We are also interested in the general function of rules/structures/scores. What are the benefits, what are the challenges? (what does it mean when performers are relating to the moment plus a whole set of rules, as opposed to a group that shares Common Ground and who is for the rest left fairly free for the performance?)
In general, we could separate three ways to implement structure “from the outside” into an improvisation performance:
1. Scores and Scripts (structures for defining material or dramaturgy/order of things)
“Scores” is a widely used term (at least in dance and music) to describe a set-up or structure that defines beforehand certain things about the piece that is going to be improvised. Most of the times, a score is giving structural (dramaturgical) rules about the execution of the piece, or it defines certain performance material that is to be used (notes, riffs, movement phrases, spoken text,…) or it defines the way the performance material (sound/bodies/objects/space/…) is to be treated and developed.
“Scripts” or “Plots” are terms coming from theatre/film that can be alternatively used for more or less the same thing. These term are also heard in a wide array of professions outside the arts to describe a certain order of things/actions to happen in a certain situation (while the exact situation that will be encountered is often unknown and therefore an improvisation).
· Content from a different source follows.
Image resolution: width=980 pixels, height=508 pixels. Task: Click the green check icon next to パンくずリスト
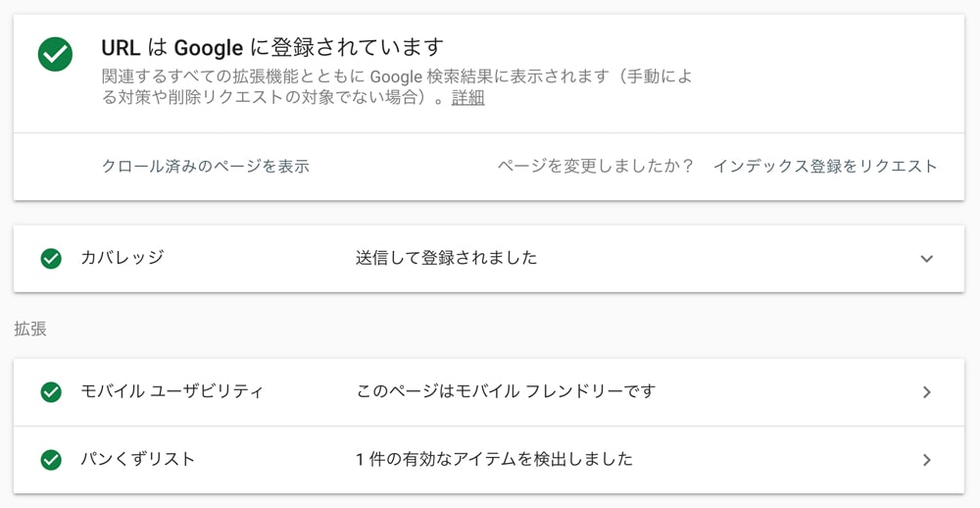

Both ‘scripts’ and ‘scores’, come from performance traditions where things are traditionally fixed pretty clearly (as in sheet music, or a written theatre play), defining not only what is going to happen from moment to moment, but even fixing the reading/interpretation of the performers in rehearsals lead by a director. In improvisation performance work, it concerns usually much more flexible and open structures, and therefore the terms ‘open scripts’ and ‘open scores’ are also used.
Sometimes a score/script defines merely rules about the way the performers are allowed to interact. But in those cases (if there is only a rule-set, but little else in terms of timeline/structure) I propose that we talk about a “Game-Piece”, see 3.)
In general, it could be helpful to say that Scores/Scripts can affect three different types of areas:
2. Interaction Rules & Game-Pieces
Game-pieces are often also categorised under “scores/scripts”, but it makes sense to discuss them separately. There is a gray area of course, but one could say that scores who mainly define interaction principles between the players but leave dramaturgy/time-line more or less undefined can be called game pieces.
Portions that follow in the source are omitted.